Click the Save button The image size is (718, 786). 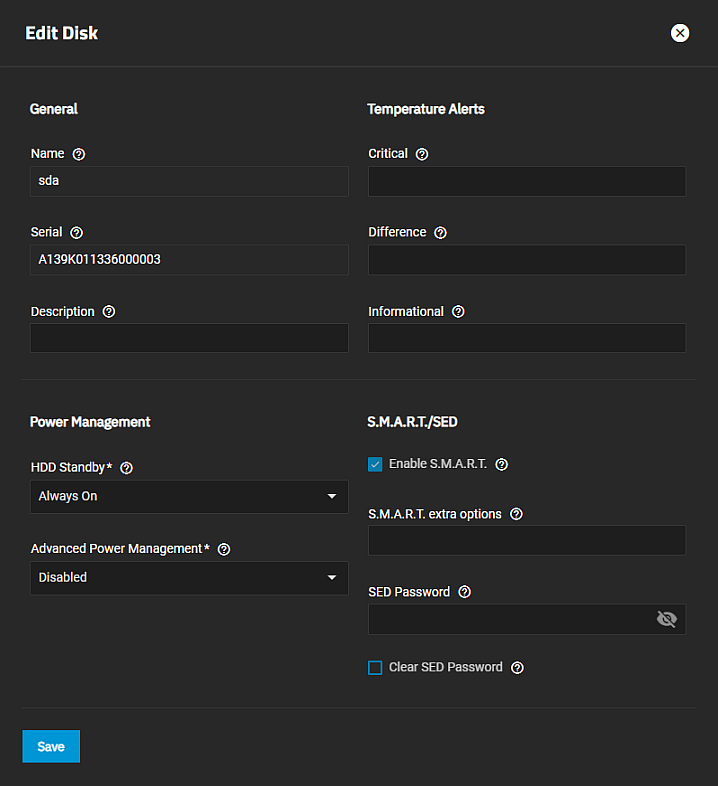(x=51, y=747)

::::::

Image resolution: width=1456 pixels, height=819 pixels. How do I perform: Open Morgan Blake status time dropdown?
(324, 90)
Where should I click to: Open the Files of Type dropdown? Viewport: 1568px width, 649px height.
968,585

::::::

▸ Task prompt
Pull out every line of the material above that contains the string "Open", and copy each one. Case counts when matching.

▸ Correct result
Image resolution: width=1456 pixels, height=819 pixels. How do I perform: Open Morgan Blake status time dropdown?
Where should I click to: Open the Files of Type dropdown? Viewport: 1568px width, 649px height.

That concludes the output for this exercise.